Beto Barata/Estadão
Beto Barata/Estadão

Suplentes tomam posse durante as férias do Congresso

Políticos que ocuparão vagas de deputados que deixam Câmara para assumir cargos em prefeituras terão direito a salário de janeiro

Denise Madueño e Eugênia Lopes / Brasília, O Estado de S.Paulo

03 de janeiro de 2013 | 02h05

Em plenas férias parlamentares, a Câmara vai dar posse hoje a 14 suplentes que assumirão as vagas de deputados que foram eleitos prefeitos em outubro. Outros 11 suplentes não precisarão cumprir o ritual da posse porque, nos últimos dois anos, exerceram mandato parlamentar e apenas reassumem a cadeira. O suplente Humberto Souto (PPS-MG) tomou posse em dezembro. O ex-presidente do PT José Genoino, condenado a 6 anos e 11 meses de prisão no julgamento do mensalão, volta oficialmente à Casa após dois anos sem mandato.

Ao assumir hoje, os 14 novos deputados poderão contar com os mesmos benefícios de todos os demais da Casa - inclusive o salário de janeiro, com a Câmara em recesso. No entanto, a primeira ajuda de custo - um salário extra de R$ 26,7 mil para custear a mudança para Brasília - só será paga em março. Essa regra foi instituída para evitar que o parlamentar ficasse alguns dias na vaga do titular e, com isso, ganhasse salário em dobro e já deixasse o cargo na sequência. Pela norma atual, só tem direito a receber a primeira ajuda de custo quem exercer o mandato durante um mês inteiro, após a volta do recesso.

Os novatos já podem, porém, começar a montar seus gabinetes, contratando de cinco a 25 funcionários para Brasília e também nos Estados, com uma verba total de R$ 78 mil mensais. Também vão poder usufruir de verba indenizatória para gastos com passagens aéreas, telefone e correio, mais despesas típicas do mandato, como aluguel de escritório político em seu Estado.

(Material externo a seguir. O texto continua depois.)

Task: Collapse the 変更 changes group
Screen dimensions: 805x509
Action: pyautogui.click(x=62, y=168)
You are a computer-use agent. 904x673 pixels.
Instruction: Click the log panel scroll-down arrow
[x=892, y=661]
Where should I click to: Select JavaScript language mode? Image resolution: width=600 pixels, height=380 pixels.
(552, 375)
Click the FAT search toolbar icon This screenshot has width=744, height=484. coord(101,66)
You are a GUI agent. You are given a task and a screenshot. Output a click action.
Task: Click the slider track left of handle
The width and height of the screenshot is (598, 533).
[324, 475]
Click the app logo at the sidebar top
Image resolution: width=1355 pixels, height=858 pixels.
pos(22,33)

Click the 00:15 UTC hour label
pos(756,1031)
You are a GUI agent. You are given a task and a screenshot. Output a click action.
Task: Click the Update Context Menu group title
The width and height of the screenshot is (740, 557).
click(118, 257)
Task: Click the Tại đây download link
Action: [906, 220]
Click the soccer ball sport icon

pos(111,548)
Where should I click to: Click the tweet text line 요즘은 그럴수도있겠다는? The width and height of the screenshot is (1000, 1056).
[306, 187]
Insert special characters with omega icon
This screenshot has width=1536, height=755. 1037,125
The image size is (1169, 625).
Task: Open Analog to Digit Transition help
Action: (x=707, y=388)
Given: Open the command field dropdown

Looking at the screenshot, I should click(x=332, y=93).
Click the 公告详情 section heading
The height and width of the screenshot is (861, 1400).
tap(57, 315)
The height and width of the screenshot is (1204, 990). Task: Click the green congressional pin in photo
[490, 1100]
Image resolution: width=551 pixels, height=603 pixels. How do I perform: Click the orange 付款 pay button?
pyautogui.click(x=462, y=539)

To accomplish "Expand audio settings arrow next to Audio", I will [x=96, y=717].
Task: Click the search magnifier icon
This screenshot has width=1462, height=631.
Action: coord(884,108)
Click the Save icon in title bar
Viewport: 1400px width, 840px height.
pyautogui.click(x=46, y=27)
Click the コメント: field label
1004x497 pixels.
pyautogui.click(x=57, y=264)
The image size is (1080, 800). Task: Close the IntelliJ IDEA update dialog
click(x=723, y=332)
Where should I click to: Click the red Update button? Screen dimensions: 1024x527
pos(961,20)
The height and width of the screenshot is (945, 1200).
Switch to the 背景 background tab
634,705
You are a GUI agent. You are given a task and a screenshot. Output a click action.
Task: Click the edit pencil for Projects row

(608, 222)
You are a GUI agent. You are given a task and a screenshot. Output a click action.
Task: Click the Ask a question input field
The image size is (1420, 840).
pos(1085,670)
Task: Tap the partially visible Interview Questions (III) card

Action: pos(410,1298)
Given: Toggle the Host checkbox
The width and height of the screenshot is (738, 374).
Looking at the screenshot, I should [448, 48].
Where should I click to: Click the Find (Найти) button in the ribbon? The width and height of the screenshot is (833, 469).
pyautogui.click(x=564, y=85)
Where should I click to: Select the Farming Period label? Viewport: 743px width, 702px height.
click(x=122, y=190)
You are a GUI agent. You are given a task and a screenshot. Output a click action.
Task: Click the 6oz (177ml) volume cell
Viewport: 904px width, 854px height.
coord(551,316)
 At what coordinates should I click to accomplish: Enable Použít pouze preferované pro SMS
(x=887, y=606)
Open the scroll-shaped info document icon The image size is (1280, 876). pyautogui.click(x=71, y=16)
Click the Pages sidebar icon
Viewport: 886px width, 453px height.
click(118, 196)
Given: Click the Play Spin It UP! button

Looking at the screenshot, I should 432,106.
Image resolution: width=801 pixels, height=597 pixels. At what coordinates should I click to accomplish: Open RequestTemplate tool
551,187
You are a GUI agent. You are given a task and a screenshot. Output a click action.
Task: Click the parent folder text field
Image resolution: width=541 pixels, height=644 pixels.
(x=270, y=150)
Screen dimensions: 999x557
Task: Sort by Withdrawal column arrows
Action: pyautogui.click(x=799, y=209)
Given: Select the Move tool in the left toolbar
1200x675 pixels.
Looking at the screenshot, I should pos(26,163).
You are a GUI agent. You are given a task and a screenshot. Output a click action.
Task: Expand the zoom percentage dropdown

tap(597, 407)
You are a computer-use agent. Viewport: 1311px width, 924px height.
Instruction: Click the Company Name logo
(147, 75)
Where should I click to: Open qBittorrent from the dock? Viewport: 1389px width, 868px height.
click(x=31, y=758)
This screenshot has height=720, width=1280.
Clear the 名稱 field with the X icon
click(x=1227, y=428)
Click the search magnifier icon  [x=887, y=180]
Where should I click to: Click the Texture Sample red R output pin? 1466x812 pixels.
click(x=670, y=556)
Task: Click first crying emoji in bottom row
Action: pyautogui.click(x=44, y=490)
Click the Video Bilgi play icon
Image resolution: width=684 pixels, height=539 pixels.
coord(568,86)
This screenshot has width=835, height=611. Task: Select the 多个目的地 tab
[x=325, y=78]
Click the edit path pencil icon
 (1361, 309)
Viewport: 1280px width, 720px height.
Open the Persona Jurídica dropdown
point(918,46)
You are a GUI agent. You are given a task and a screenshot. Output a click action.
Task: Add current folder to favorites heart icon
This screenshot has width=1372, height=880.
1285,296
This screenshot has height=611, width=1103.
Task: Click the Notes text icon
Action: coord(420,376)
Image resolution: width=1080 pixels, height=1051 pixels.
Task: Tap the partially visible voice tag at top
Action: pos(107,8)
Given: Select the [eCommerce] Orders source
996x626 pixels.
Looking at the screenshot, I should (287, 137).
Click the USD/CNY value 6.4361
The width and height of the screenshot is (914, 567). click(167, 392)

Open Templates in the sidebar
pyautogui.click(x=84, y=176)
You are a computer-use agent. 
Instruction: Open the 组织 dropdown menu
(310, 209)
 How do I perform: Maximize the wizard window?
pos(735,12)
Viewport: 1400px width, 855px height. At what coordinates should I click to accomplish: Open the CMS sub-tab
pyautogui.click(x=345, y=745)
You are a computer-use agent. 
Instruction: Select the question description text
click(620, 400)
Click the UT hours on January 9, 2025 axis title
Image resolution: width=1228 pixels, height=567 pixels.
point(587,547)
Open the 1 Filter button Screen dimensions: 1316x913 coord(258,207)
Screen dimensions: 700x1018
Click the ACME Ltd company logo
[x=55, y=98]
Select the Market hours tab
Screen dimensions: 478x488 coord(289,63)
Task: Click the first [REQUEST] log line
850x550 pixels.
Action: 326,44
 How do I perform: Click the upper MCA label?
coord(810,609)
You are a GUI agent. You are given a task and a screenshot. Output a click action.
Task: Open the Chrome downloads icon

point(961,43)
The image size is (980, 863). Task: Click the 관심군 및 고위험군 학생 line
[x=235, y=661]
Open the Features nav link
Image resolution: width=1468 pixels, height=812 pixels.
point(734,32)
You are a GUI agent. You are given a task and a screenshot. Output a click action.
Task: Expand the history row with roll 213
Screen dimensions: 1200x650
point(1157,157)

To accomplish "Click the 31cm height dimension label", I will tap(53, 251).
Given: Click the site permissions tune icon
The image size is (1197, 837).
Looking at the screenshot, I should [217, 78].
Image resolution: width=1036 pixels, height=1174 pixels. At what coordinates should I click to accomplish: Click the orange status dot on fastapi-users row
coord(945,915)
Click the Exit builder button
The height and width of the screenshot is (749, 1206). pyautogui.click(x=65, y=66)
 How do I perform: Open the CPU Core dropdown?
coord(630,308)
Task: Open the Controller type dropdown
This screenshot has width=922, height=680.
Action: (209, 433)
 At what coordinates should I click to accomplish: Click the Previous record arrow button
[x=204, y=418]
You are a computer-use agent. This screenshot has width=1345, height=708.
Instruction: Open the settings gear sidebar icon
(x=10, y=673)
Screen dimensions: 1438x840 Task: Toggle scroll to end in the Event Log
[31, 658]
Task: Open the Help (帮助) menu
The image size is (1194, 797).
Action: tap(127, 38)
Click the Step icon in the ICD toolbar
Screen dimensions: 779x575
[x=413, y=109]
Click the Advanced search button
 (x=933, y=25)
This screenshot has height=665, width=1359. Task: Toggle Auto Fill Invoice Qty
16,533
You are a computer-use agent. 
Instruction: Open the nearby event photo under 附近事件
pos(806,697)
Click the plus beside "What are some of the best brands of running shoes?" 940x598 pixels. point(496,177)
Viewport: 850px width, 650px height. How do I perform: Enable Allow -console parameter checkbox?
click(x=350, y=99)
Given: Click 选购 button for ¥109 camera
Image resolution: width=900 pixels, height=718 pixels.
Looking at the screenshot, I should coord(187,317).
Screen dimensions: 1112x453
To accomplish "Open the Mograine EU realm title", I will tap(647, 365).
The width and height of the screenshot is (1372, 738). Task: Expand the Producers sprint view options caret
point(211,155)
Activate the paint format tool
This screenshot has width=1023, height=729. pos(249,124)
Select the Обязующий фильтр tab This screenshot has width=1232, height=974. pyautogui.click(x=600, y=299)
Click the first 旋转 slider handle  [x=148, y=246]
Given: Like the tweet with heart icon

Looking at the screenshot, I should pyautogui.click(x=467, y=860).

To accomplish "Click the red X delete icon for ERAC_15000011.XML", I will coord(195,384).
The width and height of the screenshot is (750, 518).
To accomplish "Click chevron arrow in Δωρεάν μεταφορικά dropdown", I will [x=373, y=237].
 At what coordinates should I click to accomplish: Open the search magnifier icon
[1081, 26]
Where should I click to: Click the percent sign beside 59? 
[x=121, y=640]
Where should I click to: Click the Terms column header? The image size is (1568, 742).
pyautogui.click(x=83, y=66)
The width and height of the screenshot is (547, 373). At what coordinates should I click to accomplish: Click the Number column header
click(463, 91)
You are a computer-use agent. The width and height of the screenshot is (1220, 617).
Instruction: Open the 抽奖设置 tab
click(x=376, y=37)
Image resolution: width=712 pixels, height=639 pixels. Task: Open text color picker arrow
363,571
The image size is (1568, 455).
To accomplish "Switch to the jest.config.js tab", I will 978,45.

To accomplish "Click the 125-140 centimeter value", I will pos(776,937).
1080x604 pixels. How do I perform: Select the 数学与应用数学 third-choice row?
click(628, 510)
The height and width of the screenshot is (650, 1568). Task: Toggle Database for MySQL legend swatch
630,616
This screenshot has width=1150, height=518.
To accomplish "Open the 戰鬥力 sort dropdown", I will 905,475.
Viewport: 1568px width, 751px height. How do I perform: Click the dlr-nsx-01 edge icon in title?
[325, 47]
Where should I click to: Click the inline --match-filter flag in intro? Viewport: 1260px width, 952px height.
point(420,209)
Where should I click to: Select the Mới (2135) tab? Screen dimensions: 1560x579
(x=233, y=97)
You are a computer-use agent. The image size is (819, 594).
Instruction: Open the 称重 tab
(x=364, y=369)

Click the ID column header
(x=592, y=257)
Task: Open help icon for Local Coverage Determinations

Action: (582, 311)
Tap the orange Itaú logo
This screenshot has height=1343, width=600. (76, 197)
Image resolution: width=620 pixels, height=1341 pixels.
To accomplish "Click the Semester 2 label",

O valor da verba varia de acordo com a distância entre Brasília e o Estado de origem - o mínimo é R$ 23.033 para os deputados do Distrito Federal, o máximo R$ 34.258,50 para os de Roraima.

Condenado pelo Supremo Tribunal Federal pelos crimes de corrupção ativa e formação de quadrilha, Genoino foi ontem à Câmara entregar os documentos necessários para a posse. Por conta do tamanho de sua pena - inferior a oito anos de prisão -, o petista terá o direito de cumpri-la em regime semiaberto, que exige que o condenado apenas durma na prisão. O início do cumprimento das penas do mensalão será definido após o caso transitar em julgado, ou seja, quando não houver mais possibilidades de recursos por parte das defesas.

Silêncio - Acompanhado da filha Mariana, ele não quis comentar sua volta ao Legislativo. "(Não falarei) nem no pau de arara. E tem o pau de arara antigo e o moderno", disse Genoino, definindo o jornalista, com suas perguntas, como "o torturador moderno". Ele avisou, no entanto, que dará entrevista hoje às 15h.

Mais cedo, ele foi defendido enfaticamente por um novo colega, o petista alagoano Paulo Fernando dos Santos. Paulão, como este é conhecido, comparou-o ao líder sul-africano Nelson Mandela, que foi condenado e preso pelo regime do apartheid. "O Brasil deve muito ao jovem rebelde, que saiu do Ceará, para lutar pela democracia", afirmou.

Paulão foi dos primeiros a procurar a Secretaria da Mesa e queria tomar posse ontem mesmo. Mas o primeiro secretário da Câmara, Eduardo Gomes (PSDB-TO), preferiu marcar cerimônia única hoje com os novos eleitos. Paulão argumentou que, mesmo com o Congresso em recesso, ele terá muito trabalho este mês: vai procurar o secretário-geral da Presidência, Gilberto Carvalho, e os ministros Aloizio Mercadante e Marta Suplicy.

Outro petista histórico voltará hoje para a Câmara. É o ex-ministro Nilmário Miranda (PT-MG), que assumirá a vaga do deputado Paulo Piau (PMDB-MG), eleito prefeito de Uberaba.